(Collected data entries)
|---|
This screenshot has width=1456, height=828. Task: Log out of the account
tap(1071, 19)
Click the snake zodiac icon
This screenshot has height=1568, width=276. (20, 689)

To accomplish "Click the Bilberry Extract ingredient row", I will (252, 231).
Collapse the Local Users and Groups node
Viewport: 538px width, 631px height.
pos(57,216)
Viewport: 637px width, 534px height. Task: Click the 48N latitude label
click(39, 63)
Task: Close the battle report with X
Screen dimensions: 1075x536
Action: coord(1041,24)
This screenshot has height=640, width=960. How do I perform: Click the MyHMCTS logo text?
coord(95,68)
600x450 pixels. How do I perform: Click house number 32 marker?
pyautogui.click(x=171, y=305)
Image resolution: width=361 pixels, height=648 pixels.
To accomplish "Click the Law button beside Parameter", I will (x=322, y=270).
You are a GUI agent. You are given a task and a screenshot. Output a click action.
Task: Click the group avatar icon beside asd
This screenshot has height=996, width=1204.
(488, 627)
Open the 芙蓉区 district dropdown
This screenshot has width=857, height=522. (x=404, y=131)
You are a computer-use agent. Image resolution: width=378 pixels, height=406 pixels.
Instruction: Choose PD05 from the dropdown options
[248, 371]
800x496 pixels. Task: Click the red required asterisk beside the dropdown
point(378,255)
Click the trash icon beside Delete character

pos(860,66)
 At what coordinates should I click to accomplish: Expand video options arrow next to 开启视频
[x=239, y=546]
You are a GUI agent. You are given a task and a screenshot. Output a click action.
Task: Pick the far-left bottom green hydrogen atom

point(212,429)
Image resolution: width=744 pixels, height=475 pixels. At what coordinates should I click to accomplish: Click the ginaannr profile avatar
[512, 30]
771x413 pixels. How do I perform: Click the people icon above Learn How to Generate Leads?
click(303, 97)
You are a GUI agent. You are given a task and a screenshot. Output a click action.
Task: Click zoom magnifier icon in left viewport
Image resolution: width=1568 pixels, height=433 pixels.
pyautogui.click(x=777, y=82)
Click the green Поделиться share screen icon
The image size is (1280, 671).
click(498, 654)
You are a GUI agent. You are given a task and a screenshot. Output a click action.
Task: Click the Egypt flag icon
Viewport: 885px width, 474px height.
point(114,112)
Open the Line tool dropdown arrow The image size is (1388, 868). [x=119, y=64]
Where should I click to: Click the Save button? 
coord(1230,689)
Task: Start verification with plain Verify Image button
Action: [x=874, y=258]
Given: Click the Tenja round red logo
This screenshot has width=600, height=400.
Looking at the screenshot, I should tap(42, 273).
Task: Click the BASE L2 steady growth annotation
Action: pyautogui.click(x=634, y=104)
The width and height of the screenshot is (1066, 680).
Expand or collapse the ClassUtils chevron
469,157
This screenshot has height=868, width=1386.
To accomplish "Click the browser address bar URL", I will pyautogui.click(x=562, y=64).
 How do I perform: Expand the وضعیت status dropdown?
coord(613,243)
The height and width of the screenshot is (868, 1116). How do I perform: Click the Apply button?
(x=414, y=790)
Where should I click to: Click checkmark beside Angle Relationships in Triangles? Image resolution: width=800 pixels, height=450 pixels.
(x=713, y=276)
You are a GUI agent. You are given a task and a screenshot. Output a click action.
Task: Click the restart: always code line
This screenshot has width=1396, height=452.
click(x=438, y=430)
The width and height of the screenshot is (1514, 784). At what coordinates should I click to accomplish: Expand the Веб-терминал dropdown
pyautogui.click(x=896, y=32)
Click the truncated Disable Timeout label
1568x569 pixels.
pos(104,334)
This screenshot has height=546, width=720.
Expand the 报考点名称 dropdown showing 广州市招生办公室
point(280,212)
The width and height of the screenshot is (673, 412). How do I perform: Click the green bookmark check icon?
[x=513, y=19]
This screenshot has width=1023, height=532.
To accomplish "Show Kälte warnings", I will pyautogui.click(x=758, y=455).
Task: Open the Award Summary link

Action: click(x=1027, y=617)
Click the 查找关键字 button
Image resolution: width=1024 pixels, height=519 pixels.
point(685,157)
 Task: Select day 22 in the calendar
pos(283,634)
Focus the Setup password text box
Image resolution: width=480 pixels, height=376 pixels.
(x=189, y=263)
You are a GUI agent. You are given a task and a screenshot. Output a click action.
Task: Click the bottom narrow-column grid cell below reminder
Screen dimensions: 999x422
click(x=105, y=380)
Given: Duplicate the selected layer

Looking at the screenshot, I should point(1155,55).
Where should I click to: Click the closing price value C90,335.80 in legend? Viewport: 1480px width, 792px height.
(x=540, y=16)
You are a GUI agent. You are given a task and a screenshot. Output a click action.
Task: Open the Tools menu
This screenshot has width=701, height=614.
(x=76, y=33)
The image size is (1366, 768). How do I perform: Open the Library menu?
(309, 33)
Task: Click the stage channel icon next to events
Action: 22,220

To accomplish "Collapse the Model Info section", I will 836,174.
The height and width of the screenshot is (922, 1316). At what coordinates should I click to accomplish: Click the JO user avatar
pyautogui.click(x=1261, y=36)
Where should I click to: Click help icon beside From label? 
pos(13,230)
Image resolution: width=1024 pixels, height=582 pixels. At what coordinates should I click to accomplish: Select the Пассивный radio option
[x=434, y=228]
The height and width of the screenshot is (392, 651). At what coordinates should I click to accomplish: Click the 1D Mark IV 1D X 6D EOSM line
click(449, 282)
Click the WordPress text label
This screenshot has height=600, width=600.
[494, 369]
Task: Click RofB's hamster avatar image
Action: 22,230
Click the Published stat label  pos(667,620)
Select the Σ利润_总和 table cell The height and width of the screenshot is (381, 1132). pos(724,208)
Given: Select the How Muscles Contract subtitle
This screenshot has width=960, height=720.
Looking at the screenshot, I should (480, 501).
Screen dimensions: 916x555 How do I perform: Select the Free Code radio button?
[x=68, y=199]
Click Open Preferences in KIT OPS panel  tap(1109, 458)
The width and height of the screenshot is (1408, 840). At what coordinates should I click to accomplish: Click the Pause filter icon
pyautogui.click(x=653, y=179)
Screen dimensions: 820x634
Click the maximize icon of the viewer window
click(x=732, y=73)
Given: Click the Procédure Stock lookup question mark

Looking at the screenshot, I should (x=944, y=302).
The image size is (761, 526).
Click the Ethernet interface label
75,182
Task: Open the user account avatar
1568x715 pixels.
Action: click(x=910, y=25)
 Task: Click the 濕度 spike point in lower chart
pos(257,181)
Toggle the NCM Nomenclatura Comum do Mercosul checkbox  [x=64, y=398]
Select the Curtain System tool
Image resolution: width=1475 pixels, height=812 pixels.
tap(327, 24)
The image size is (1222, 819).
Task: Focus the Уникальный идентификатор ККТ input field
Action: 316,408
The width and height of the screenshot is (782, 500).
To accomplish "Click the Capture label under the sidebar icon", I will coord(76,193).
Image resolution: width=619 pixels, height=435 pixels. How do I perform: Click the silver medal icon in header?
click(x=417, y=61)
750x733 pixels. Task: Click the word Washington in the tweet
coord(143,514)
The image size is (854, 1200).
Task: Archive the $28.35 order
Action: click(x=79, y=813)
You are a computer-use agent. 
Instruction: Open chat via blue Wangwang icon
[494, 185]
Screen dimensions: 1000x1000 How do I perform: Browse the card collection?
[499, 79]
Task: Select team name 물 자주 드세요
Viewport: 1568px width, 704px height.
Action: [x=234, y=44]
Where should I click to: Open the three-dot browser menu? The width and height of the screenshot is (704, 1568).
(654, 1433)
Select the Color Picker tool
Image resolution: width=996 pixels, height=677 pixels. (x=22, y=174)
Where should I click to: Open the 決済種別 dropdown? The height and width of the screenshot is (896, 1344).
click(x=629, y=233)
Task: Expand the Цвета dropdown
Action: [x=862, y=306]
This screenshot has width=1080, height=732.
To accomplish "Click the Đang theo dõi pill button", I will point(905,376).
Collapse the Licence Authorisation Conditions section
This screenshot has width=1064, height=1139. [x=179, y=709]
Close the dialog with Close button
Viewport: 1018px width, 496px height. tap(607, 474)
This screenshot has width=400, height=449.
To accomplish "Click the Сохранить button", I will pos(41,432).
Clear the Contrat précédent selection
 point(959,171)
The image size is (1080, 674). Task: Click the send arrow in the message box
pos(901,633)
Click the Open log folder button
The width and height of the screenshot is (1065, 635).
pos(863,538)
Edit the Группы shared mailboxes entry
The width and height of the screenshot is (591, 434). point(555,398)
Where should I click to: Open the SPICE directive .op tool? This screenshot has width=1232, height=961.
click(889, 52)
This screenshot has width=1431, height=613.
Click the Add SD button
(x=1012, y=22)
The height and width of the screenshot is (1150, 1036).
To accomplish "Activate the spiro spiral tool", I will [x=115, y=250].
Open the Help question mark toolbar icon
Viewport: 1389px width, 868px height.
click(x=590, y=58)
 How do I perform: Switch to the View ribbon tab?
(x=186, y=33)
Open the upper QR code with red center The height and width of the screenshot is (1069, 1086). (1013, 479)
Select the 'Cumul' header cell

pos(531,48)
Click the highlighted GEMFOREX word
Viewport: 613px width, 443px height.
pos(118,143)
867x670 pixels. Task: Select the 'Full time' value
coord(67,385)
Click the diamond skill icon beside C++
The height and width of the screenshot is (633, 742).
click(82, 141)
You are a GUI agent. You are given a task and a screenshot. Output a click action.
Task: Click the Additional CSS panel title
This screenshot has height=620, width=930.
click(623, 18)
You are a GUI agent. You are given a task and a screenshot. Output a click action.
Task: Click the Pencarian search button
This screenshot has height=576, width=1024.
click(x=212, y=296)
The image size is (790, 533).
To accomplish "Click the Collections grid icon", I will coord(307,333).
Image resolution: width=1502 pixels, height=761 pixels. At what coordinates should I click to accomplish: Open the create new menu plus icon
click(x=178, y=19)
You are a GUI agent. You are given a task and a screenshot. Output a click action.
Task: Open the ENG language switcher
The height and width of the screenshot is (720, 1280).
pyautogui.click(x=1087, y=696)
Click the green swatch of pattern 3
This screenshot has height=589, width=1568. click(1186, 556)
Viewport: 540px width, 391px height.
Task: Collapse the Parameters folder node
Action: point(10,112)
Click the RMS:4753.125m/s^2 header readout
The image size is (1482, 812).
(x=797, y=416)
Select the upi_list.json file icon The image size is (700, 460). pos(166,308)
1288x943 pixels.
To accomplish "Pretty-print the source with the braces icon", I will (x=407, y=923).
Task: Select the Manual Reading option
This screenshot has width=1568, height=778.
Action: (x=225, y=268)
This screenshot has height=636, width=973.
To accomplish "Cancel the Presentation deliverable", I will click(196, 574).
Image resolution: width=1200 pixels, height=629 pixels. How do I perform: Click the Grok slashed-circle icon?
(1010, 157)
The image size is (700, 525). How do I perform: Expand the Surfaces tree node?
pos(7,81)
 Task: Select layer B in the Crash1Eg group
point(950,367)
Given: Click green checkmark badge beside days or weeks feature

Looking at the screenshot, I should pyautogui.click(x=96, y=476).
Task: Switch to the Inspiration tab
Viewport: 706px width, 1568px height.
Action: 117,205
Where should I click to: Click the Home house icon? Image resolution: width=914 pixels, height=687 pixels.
|---|
→ Work to be completed
Your task for the entries above: copy exactly the span starting with the line with "The height and width of the screenshot is (720, 1280)." and going on through the line with "1288x943 pixels.", both lines included, and nothing else.

→ Response for this exercise
The height and width of the screenshot is (720, 1280).
pyautogui.click(x=1087, y=696)
Click the green swatch of pattern 3
This screenshot has height=589, width=1568. click(1186, 556)
Viewport: 540px width, 391px height.
Task: Collapse the Parameters folder node
Action: point(10,112)
Click the RMS:4753.125m/s^2 header readout
The image size is (1482, 812).
(x=797, y=416)
Select the upi_list.json file icon The image size is (700, 460). pos(166,308)
1288x943 pixels.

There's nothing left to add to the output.